What to Look for in a Mold Remediation Service

While there are some great companies out there who take their work and their customer’s satisfaction very seriously, there are just as many that will leave you dissatisfied at best and sitting in a damp, moldy basement at worst.

While the inverse of what we said above can be counted as red flags — If they don’t have any certifications, if they can’t give you recommendations, if they’re cagey about their warranty or insurance — there are a few other indications that you might not be dealing with the most reputable company. Here’s what to watch out for:

  • Remediation companies that offer free testing. While this might sound like a good deal, anyone who offers free tests to indicate if you need a service they provide has a clear motive for finding a way for you to test positive. Simply put, your free mold test is always going to come back positive, and they’ll always recommend remediation, whether you need it or not.
  • Remediation companies that crop up after disasters. If your neighborhood floods, be mindful of mold remediation companies that form immediately afterward. These are usually scams. Be sure to check out the company history, and as we said above, look into recommendations.
  • Remediation companies with poor response times. Mold remediation can be a long process, and you don’t want it to drag out longer than necessary. Make sure the company you’re dealing with is prompt when you ask questions or need clarification.
  • Remediation companies that want payments upfront. Asking for the entire payment before work begins is a common scam. A fair payment plan is 25 percent when the work starts, 25 percent during the work, and the remainder after work is done, along with an completed independent test showing that the property’s air quality is safe.
  • Remediation companies that use heat to kill mold. This is one way to remove mold, but it isn’t very effective – especially if the underlying causes of the contamination aren’t addressed. We’re not saying heat can’t be used as a mold remediation method, but make sure it’s not the only one they plan to use.
  • Remediation companies that use opaque sealant. This is usually a method dicey companies use to hide shoddy workmanship. If sealant is mentioned in your remediation plan, ask which type they will use and specifically ask that it be transparent.

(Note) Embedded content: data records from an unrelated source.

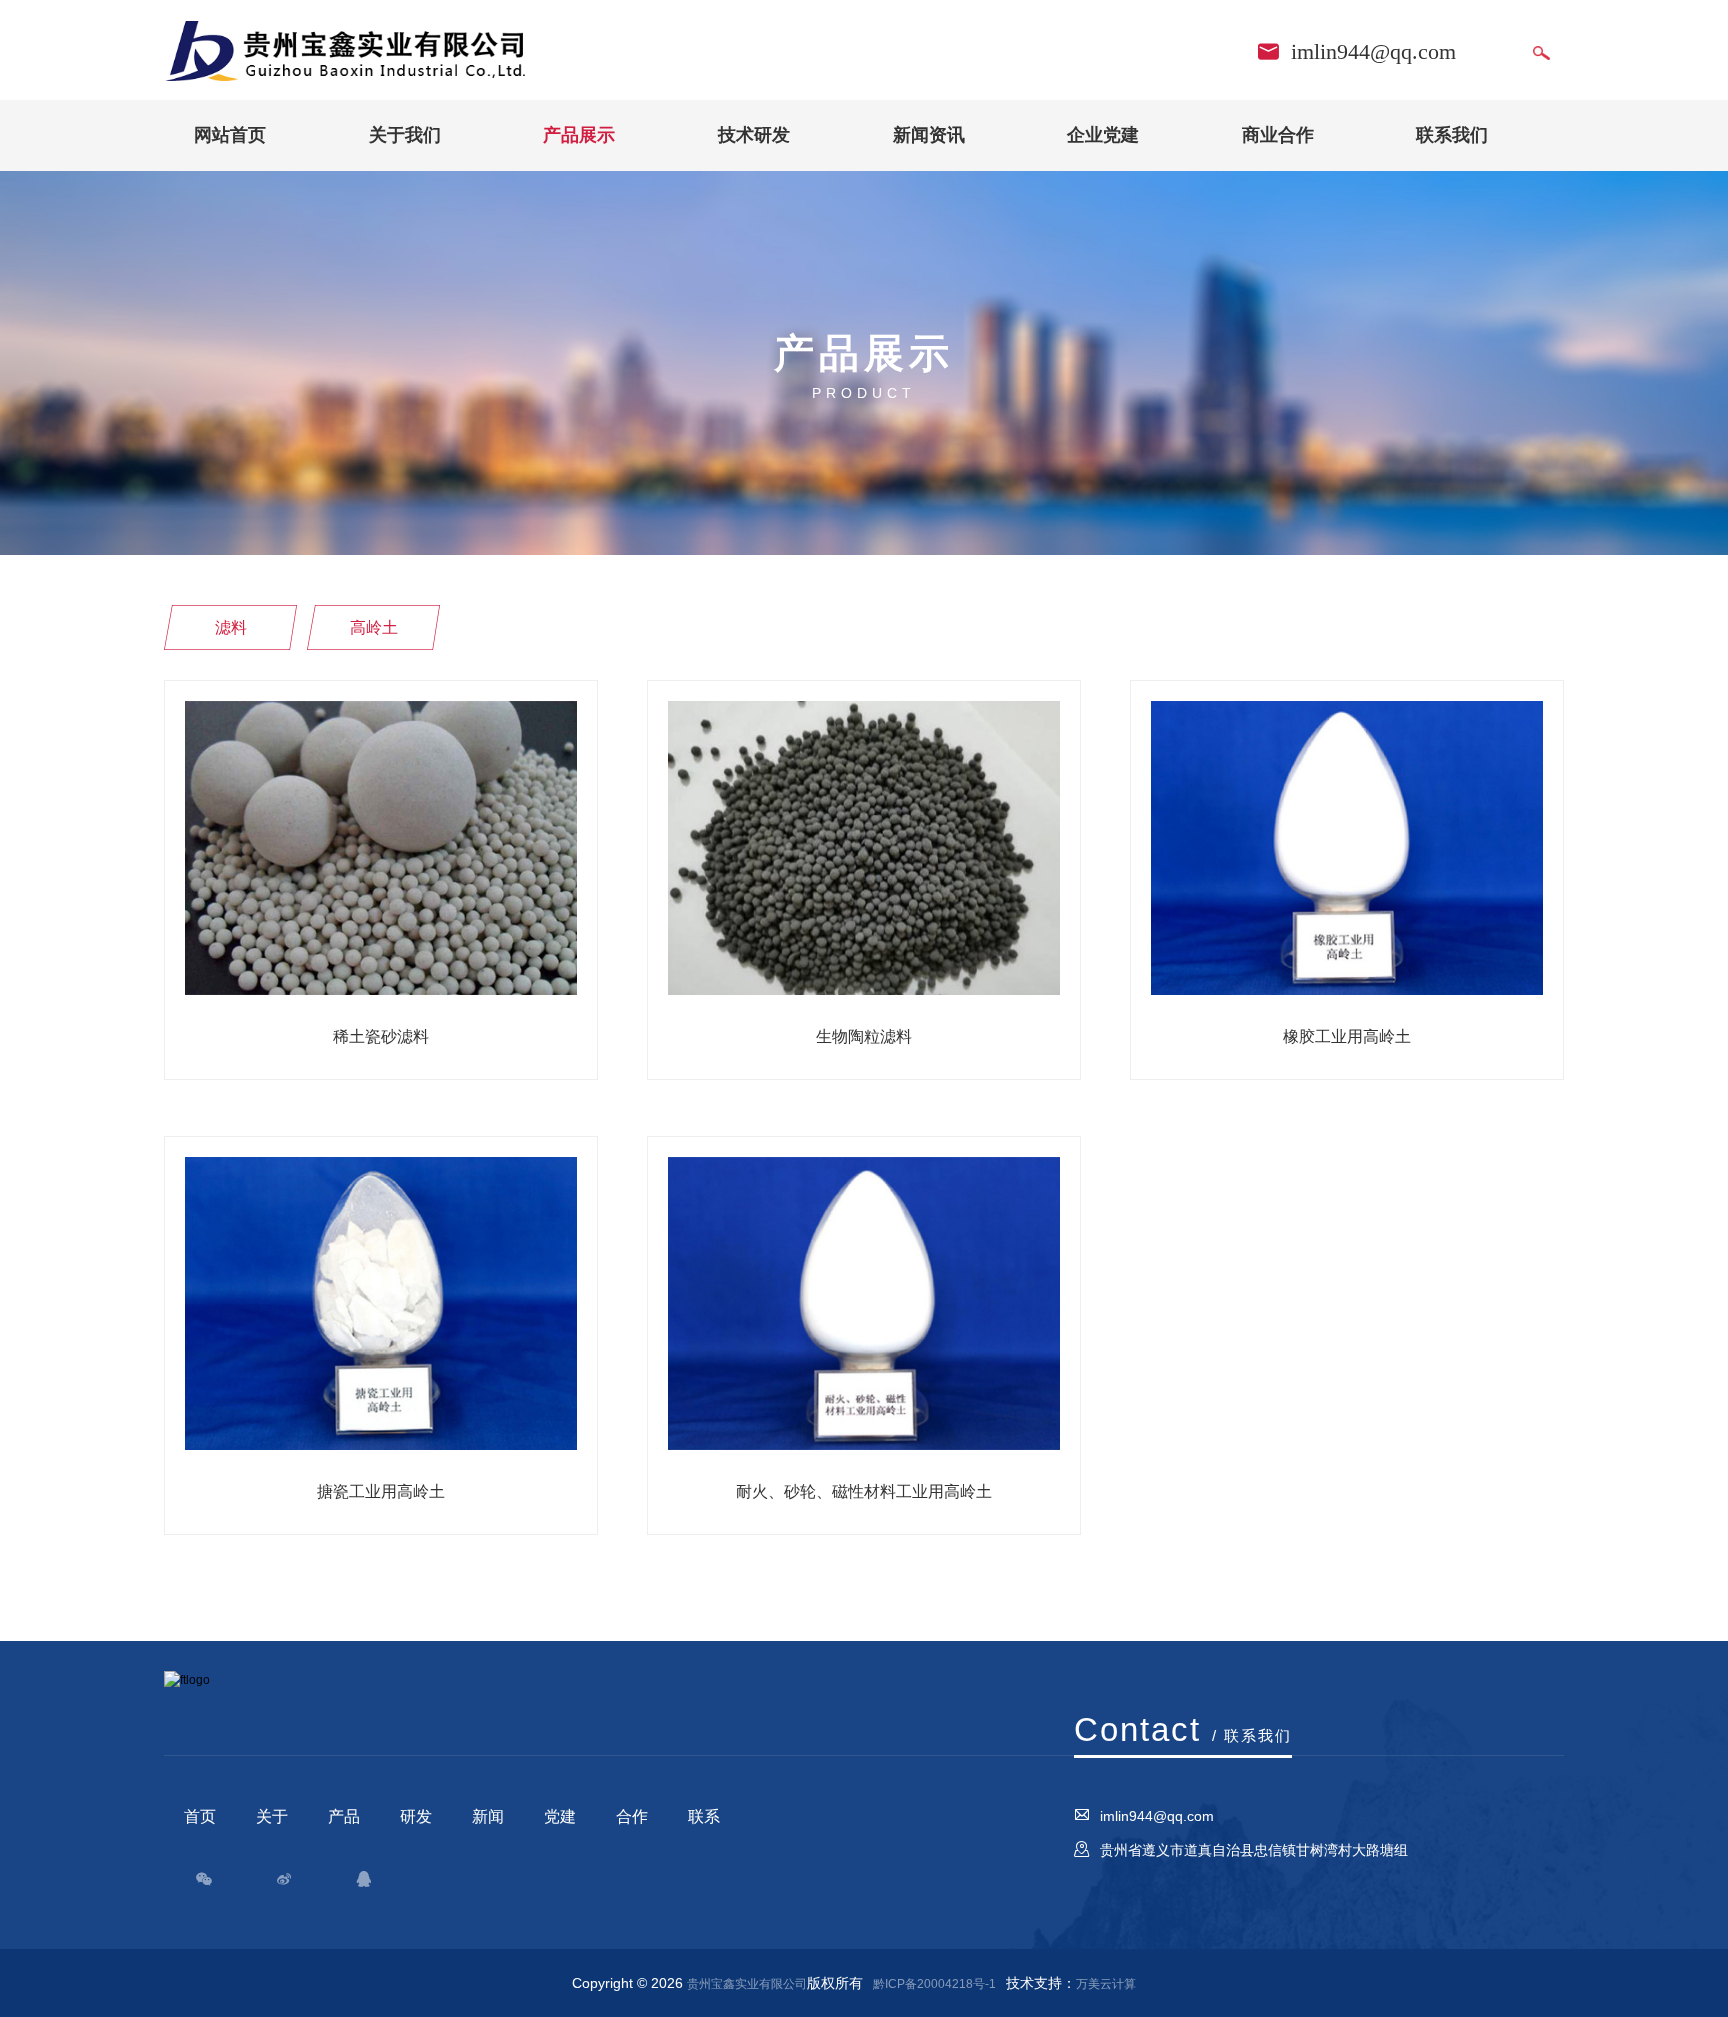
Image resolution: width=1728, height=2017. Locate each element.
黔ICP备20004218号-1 (934, 1984)
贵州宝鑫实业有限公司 (747, 1984)
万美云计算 (1106, 1984)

There might be other moments that occur that give you pause, so listen to your gut. If something doesn’t seem right, ask questions. A reputable company will have no problem explaining everything to you. If they can’t answer you directly or if they won’t give you the details you’re looking for, you should probably move on to one that will.

Final Thoughts on Mold Remediation

As we’ve mentioned, we understand that when you’ve got a mold problem, you want it dealt with as quickly as possible. But response time is just one factor in selecting a mold remediation company that’s worth its salt. There are numerous other factors at play to ensure you’re getting the best service for your money, and one that will get the job done effectively and successfully.

And finally, if you want to know more about this topic before you make your ultimate decision, check out our exhaustive guide on everything there is to know about household mold. After reading that, the professionals might be asking you questions.

Mold Remediation FAQs

Is mold dangerous?

Most common household molds do not present a threat to healthy adults; however, if that person is sensitive, immunocompromised, or the mold is present in large enough quantities, it could be dangerous.

Can I clean mold myself?

Most minor mold contamination can be cleaned by homeowners using commercial or natural products. Just make sure precautions are taken to prevent unnecessary exposure.

How do I know if I need mold remediation?

Extensive mold contamination will require professional removal. The EPA recommends remediation for outbreaks over 10 square feet.

Is mold remediation expensive?

Depending on the extent of the contamination, mold remediation can get quite pricey. Generally speaking, though, expect to pay between $10 to $30 per square foot. Entire home remediations might cost upwards of $30,000.

How long does mold remediation take?

If your mold contamination is relatively minor, remediation might take a day or two. If the outbreak is more significant, it could take a week or more to fully deal with the problem.